Monday, March 28, 2011

Pogo Dave Spotting

Highway driving in Rhode Island can be dreary in March. Until the forsythia arrives, and unless the hawks are hovering, there are few highlights on the major roadways. So yesterday’s trip from Barrington to South County and back was a rare treat for me, since I passed Pogo Dave coming and going.

It was my first (and second) Pogo Dave sighting. I passed him on Route 4 sometime before noon and then on I-95 heading back to Providence around 4:30. He drives an All-American red, white and blue automobile with a bull’s head and horns on the hood, various gizmos and stationary bikes mounted on the roof. The car has a sign that reads: “This car is powered with insanity.” A North Providence native, also known as Dave Clayman, Pogo Dave has been parking his car on roadsides throughout Rhode Island performing on his contraption and spreading the gospel of nonsense for 16 years. Somehow, despite driving about 33,000 miles a year in this state for the past 11 years, I’ve never seen him before…until twice in one day.

With the international holiday of pranks, hoaxes and practical jokes set for Friday,* perhaps we should consider making Pogo Dave Rhode Island’s official April Fool. (Although Love 22 might give him a run for his money. We might have to put it to a state vote, as we did during the debate over what should be the official state drink: Del’s lemonade or coffee milk?)

The tradition of April Fool’s Day hoaxes goes back centuries, but the practice seems to have really taken off in modern times. Among the best last year: Starbucks, the coffee chain that sizes its cups as “tall,” “grande” and venti” – a language I generally refer to dismissively as Starbuckian – showed it had a sense of humor by announcing two more sizes: the 128-ounce “plenta” and the two-ounce “micra.” Google changed its name to “Topeka” for the day.
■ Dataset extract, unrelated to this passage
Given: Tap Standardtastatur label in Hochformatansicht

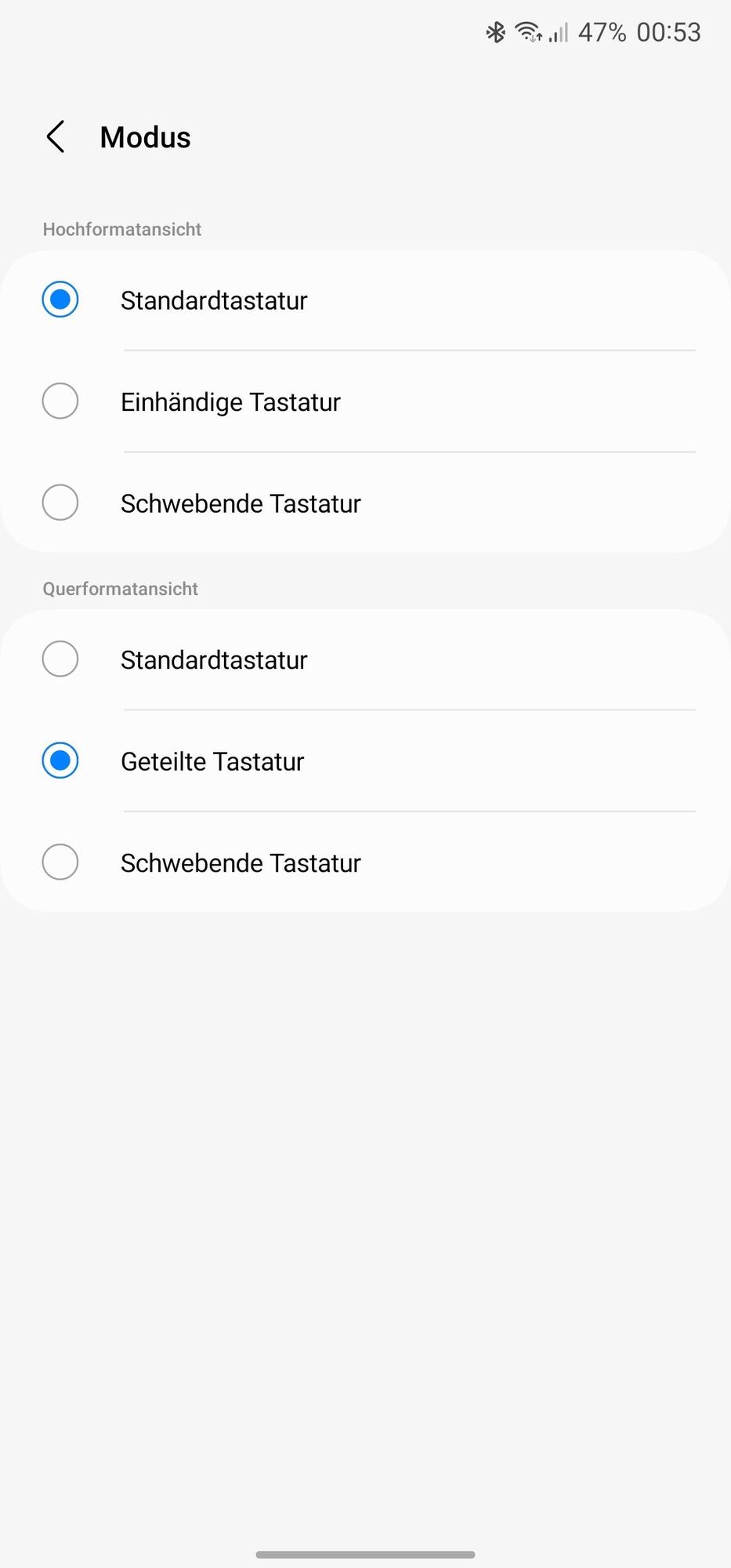Looking at the screenshot, I should point(214,300).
And England’s Guardian newspaper announced that after 188 years of printing ink on paper, it would be switching exclusively to publishing on Twitter, after management decided that any story can be told in 140 characters.
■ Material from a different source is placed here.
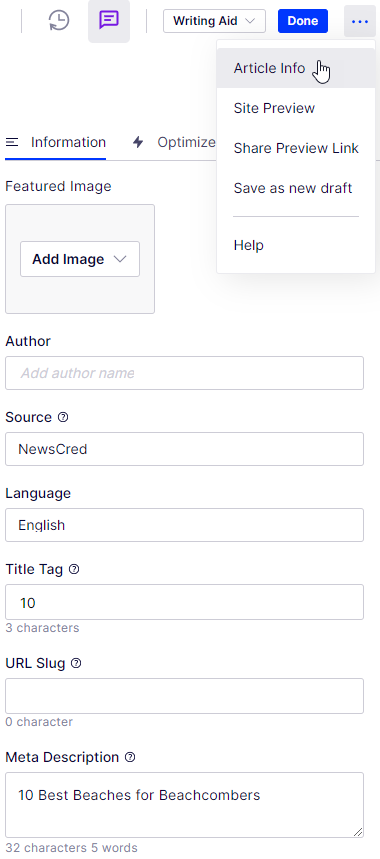Click the Add author name field
This screenshot has height=859, width=380.
click(x=185, y=373)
Rhode Island hasn’t been at the forefront of a good April Fool’s Day prank in a long time, at least according to the humorologist at the University of South-Central Rhode Island who is often consulted in these matters.

This week’s question: Who is Rhode Island’s April Fool?

* A partial list of tomfoolery that may also include parodies, satires, spoofs, lampoons, follies, frolics, wisecracks, gags, japes, capers, larks, farces, send ups, takeoffs, mockeries, fakes and forgeries.